A Agência Nacional de Vigilância Sanitária (Anvisa) aprovou o registro do Aquipta (atogepanto), um medicamento oral voltado para a prevenção de crises de enxaqueca em adultos. Indicado para pacientes que sofrem com pelo menos quatro episódios da doença por mês, o fármaco atua no bloqueio de uma via específica envolvida na transmissão das dores. A resolução foi publicada no Diário Oficial da União (DOU) após solicitação do laboratório ABBVIE Farmacêutica, trazendo uma nova perspectiva para quem convive com dores de cabeça incapacitantes.
Mecanismo inovador e redução de crises
Diferente de terapias convencionais utilizadas até então no país que em muitos casos não atuam diretamente nos mecanismos fisiopatológicos da doença, o atogepanto age na causa da dor. De acordo com os dados apresentados à Anvisa, os estudos clínicos demonstraram que o uso contínuo da substância é capaz de reduzir significativamente a quantidade de dias no mês em que o paciente apresenta sintomas.

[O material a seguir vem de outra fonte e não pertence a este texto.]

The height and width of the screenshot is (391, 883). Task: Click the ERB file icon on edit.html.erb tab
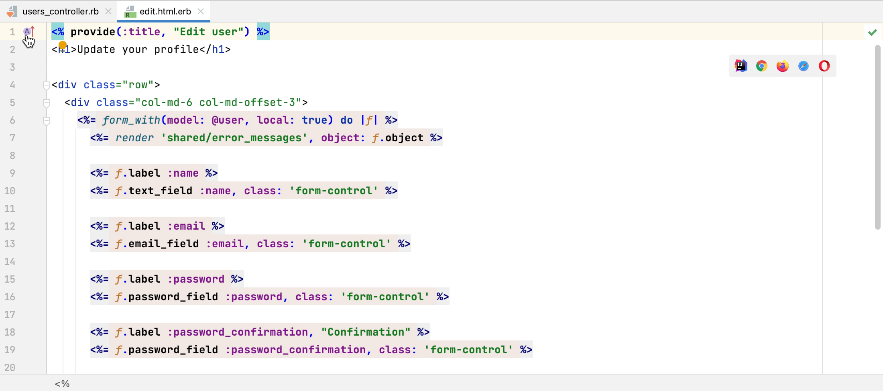point(129,11)
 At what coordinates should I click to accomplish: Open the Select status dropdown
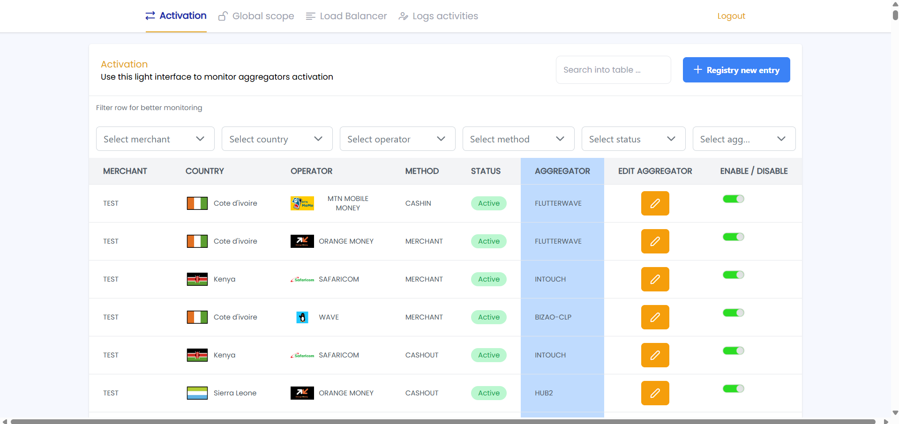[633, 139]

A enxaqueca é uma condição neurológica caracterizada por dores de cabeça recorrentes, com intensidade de moderada a grave. As crises costumam ser acompanhadas por náuseas, vômitos e extrema sensibilidade à luz e ao som, impactando diretamente as atividades diárias de cerca de 15% da população mundial.
Disponibilidade no mercado nacional
Por se tratar de um medicamento de uso oral e específico para a profilaxia (prevenção), a chegada do Aquipta ao mercado brasileiro oferece uma alternativa prática para pacientes que não obtiveram sucesso com outros tratamentos preventivos. A distribuição na rede de farmácias deve seguir o cronograma do laboratório produtor e os trâmites de precificação dos órgãos reguladores.
Fonte: Agência Brasil
O preço oficial do Aquipta (atogepanto) no Brasil ainda não foi definido, pois o medicamento aguarda análise da CMED. No exterior, uma caixa com 28 comprimidos de 60 mg custa cerca de €160 a €255. A expectativa é que o tratamento tenha custo elevado no país considerando a faixa de €160 a €255 informada no texto e a cotação do euro de aproximadamente R$ 5,94 em 10 de setembro de 2026, o valor convertido fica entre R$ 950 e R$ 1.515.